WHAT YOU HAVE TO DO — Task for the records below: count the lines that contain the word "filter" and give only that number.

RECORDS below:

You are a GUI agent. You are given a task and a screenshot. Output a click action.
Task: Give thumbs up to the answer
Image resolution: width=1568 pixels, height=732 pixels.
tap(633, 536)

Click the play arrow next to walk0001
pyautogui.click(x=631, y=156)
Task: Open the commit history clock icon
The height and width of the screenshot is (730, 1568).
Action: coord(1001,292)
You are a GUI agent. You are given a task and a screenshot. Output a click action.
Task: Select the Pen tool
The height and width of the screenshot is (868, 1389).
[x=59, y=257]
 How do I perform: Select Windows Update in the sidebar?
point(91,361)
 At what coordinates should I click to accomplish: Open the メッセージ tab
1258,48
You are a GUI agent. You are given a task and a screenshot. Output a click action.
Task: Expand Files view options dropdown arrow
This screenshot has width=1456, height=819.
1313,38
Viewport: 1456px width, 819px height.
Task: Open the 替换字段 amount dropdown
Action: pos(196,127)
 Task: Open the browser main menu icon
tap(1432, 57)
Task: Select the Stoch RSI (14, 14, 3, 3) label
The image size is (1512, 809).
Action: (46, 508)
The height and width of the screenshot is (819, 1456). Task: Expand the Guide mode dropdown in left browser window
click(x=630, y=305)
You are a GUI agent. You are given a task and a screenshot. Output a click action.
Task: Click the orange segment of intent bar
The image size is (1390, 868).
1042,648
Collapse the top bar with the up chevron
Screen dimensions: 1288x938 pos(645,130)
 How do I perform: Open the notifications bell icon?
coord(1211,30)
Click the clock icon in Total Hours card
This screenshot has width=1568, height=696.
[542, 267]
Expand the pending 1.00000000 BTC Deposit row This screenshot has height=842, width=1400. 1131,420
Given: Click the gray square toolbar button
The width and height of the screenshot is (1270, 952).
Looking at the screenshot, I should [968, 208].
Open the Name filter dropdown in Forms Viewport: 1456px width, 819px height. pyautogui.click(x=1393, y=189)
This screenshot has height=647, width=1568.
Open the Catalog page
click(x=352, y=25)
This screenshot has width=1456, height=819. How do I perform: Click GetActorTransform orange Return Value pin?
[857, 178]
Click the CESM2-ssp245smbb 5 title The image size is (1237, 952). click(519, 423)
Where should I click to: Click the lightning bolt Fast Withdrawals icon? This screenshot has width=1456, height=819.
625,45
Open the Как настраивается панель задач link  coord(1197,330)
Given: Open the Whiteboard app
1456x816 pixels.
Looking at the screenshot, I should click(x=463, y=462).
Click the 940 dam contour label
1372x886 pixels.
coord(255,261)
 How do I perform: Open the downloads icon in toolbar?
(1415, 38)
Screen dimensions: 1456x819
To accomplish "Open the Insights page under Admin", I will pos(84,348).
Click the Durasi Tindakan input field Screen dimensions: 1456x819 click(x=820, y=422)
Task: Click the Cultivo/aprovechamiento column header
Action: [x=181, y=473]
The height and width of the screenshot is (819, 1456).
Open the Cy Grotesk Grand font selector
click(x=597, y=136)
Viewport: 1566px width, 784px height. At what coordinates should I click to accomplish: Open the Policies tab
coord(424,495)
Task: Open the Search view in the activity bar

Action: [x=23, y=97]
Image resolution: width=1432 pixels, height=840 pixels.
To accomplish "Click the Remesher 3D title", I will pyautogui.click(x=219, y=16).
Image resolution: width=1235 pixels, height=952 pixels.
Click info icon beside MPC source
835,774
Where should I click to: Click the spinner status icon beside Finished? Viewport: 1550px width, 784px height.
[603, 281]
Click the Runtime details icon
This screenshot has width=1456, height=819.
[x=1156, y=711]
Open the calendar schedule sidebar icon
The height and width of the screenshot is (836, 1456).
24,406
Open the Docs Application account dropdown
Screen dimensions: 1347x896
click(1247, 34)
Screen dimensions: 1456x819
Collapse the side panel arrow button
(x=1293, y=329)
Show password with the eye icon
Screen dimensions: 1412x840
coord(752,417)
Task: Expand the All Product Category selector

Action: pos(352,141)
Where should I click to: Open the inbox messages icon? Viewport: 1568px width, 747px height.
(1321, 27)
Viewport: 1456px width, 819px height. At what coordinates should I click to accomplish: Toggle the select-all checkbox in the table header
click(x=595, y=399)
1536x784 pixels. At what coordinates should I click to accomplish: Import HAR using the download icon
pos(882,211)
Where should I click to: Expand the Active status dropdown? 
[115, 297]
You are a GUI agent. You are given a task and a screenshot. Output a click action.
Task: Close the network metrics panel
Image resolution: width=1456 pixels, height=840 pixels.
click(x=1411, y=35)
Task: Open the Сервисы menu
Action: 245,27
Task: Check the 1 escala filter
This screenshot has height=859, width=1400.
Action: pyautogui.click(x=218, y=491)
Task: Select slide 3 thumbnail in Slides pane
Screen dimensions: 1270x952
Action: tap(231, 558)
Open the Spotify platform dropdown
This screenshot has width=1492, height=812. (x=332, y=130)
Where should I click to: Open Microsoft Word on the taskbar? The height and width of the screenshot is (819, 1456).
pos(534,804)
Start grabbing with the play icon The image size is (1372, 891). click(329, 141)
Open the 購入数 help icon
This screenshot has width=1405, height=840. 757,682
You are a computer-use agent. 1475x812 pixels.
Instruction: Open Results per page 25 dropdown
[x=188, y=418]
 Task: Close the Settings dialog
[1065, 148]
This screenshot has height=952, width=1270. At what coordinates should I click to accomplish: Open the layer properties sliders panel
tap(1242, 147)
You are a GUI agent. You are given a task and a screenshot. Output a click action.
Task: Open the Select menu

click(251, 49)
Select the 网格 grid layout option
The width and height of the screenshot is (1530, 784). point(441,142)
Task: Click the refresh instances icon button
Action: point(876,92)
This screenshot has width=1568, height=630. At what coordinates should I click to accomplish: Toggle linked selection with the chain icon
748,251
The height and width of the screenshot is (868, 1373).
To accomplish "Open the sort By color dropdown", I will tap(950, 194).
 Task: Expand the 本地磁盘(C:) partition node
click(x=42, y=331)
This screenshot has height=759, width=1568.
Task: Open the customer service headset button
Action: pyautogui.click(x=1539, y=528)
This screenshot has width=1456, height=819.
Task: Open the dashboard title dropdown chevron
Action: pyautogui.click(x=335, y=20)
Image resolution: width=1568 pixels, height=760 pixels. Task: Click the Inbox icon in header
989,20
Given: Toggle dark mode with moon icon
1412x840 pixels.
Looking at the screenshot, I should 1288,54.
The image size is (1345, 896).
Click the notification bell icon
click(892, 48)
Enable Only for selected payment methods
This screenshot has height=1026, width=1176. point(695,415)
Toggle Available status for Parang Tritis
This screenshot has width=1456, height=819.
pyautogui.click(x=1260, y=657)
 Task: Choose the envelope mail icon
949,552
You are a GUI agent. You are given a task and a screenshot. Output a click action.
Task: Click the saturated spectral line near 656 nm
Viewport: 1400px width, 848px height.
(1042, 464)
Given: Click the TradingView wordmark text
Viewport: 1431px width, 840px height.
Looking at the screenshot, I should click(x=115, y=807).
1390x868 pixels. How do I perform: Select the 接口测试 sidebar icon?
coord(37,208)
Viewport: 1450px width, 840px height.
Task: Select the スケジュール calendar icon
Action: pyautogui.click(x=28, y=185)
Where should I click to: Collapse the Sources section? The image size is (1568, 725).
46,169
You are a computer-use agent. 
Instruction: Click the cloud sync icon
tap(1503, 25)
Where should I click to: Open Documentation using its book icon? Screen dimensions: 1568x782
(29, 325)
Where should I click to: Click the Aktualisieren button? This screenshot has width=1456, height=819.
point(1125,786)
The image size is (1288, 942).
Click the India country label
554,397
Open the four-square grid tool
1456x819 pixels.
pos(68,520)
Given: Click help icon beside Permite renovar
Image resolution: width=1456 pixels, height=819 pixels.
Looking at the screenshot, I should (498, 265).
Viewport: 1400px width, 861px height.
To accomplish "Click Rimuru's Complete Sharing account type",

End of RECORDS.

ANSWER SECTION — 2